▶ _DIRECTIONS FOR THIS TASK_: Could you rewrite every row below, changing each "GUI agent" to "interface agent" and leaving everything else untouched?

— BEGIN PROVIDED RECORDS —

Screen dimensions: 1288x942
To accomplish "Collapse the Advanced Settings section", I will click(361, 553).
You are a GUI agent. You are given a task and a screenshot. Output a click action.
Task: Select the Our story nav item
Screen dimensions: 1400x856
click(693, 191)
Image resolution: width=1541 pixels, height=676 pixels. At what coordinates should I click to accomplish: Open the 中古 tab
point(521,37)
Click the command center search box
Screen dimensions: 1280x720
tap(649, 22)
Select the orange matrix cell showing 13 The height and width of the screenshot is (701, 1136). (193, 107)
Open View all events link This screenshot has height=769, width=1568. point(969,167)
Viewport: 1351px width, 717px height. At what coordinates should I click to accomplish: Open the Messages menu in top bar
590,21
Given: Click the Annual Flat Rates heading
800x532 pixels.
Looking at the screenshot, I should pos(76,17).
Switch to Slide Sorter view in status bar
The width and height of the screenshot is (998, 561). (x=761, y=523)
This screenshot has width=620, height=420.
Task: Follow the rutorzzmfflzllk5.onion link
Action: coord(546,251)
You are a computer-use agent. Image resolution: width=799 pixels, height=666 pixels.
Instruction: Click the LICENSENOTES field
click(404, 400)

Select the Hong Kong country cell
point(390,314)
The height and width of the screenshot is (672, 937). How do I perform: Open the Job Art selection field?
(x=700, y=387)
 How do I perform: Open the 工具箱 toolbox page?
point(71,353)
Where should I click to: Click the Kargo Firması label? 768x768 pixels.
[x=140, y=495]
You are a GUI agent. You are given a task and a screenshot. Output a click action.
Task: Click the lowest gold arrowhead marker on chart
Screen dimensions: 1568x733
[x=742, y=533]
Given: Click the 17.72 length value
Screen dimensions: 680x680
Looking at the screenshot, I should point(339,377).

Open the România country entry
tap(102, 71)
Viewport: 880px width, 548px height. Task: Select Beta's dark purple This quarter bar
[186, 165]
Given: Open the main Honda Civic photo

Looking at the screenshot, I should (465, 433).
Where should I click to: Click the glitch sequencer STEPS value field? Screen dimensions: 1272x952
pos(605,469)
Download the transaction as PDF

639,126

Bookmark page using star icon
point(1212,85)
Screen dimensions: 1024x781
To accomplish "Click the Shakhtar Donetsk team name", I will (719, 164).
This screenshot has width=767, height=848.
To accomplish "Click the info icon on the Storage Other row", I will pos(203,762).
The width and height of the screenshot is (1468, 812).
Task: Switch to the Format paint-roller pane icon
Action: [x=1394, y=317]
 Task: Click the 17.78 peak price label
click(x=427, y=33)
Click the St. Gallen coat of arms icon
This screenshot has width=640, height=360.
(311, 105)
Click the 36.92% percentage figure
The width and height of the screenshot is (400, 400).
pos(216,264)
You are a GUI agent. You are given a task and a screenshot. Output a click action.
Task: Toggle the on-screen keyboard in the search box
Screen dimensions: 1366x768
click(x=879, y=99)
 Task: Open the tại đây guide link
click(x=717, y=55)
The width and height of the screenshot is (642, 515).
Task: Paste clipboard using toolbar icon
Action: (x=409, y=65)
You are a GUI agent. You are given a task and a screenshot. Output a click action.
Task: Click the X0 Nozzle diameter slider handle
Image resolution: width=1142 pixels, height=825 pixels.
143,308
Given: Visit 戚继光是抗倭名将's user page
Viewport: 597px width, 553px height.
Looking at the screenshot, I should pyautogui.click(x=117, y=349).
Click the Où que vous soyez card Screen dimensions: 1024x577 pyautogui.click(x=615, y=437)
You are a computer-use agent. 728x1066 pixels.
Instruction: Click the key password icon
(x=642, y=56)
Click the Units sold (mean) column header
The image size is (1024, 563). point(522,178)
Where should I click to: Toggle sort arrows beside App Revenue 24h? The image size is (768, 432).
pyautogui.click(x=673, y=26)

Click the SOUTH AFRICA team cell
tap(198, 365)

— END PROVIDED RECORDS —

▶ _REPLY TO THE TASK_:
Screen dimensions: 1288x942
To accomplish "Collapse the Advanced Settings section", I will click(361, 553).
You are a interface agent. You are given a task and a screenshot. Output a click action.
Task: Select the Our story nav item
Screen dimensions: 1400x856
click(693, 191)
Image resolution: width=1541 pixels, height=676 pixels. At what coordinates should I click to accomplish: Open the 中古 tab
point(521,37)
Click the command center search box
Screen dimensions: 1280x720
tap(649, 22)
Select the orange matrix cell showing 13 The height and width of the screenshot is (701, 1136). (193, 107)
Open View all events link This screenshot has height=769, width=1568. point(969,167)
Viewport: 1351px width, 717px height. At what coordinates should I click to accomplish: Open the Messages menu in top bar
590,21
Given: Click the Annual Flat Rates heading
800x532 pixels.
Looking at the screenshot, I should pos(76,17).
Switch to Slide Sorter view in status bar
The width and height of the screenshot is (998, 561). (x=761, y=523)
This screenshot has width=620, height=420.
Task: Follow the rutorzzmfflzllk5.onion link
Action: coord(546,251)
You are a computer-use agent. Image resolution: width=799 pixels, height=666 pixels.
Instruction: Click the LICENSENOTES field
click(404, 400)

Select the Hong Kong country cell
point(390,314)
The height and width of the screenshot is (672, 937). How do I perform: Open the Job Art selection field?
(x=700, y=387)
 How do I perform: Open the 工具箱 toolbox page?
point(71,353)
Where should I click to: Click the Kargo Firması label? 768x768 pixels.
[x=140, y=495]
You are a interface agent. You are given a task and a screenshot. Output a click action.
Task: Click the lowest gold arrowhead marker on chart
Screen dimensions: 1568x733
[x=742, y=533]
Given: Click the 17.72 length value
Screen dimensions: 680x680
Looking at the screenshot, I should point(339,377).

Open the România country entry
tap(102, 71)
Viewport: 880px width, 548px height. Task: Select Beta's dark purple This quarter bar
[186, 165]
Given: Open the main Honda Civic photo

Looking at the screenshot, I should (465, 433).
Where should I click to: Click the glitch sequencer STEPS value field? Screen dimensions: 1272x952
pos(605,469)
Download the transaction as PDF

639,126

Bookmark page using star icon
point(1212,85)
Screen dimensions: 1024x781
To accomplish "Click the Shakhtar Donetsk team name", I will (719, 164).
This screenshot has width=767, height=848.
To accomplish "Click the info icon on the Storage Other row", I will pos(203,762).
The width and height of the screenshot is (1468, 812).
Task: Switch to the Format paint-roller pane icon
Action: [x=1394, y=317]
 Task: Click the 17.78 peak price label
click(x=427, y=33)
Click the St. Gallen coat of arms icon
This screenshot has width=640, height=360.
(311, 105)
Click the 36.92% percentage figure
The width and height of the screenshot is (400, 400).
pos(216,264)
You are a interface agent. You are given a task and a screenshot. Output a click action.
Task: Toggle the on-screen keyboard in the search box
Screen dimensions: 1366x768
click(x=879, y=99)
 Task: Open the tại đây guide link
click(x=717, y=55)
The width and height of the screenshot is (642, 515).
Task: Paste clipboard using toolbar icon
Action: (x=409, y=65)
You are a interface agent. You are given a task and a screenshot. Output a click action.
Task: Click the X0 Nozzle diameter slider handle
Image resolution: width=1142 pixels, height=825 pixels.
143,308
Given: Visit 戚继光是抗倭名将's user page
Viewport: 597px width, 553px height.
Looking at the screenshot, I should pyautogui.click(x=117, y=349).
Click the Où que vous soyez card Screen dimensions: 1024x577 pyautogui.click(x=615, y=437)
You are a computer-use agent. 728x1066 pixels.
Instruction: Click the key password icon
(x=642, y=56)
Click the Units sold (mean) column header
The image size is (1024, 563). point(522,178)
Where should I click to: Toggle sort arrows beside App Revenue 24h? The image size is (768, 432).
pyautogui.click(x=673, y=26)

Click the SOUTH AFRICA team cell
tap(198, 365)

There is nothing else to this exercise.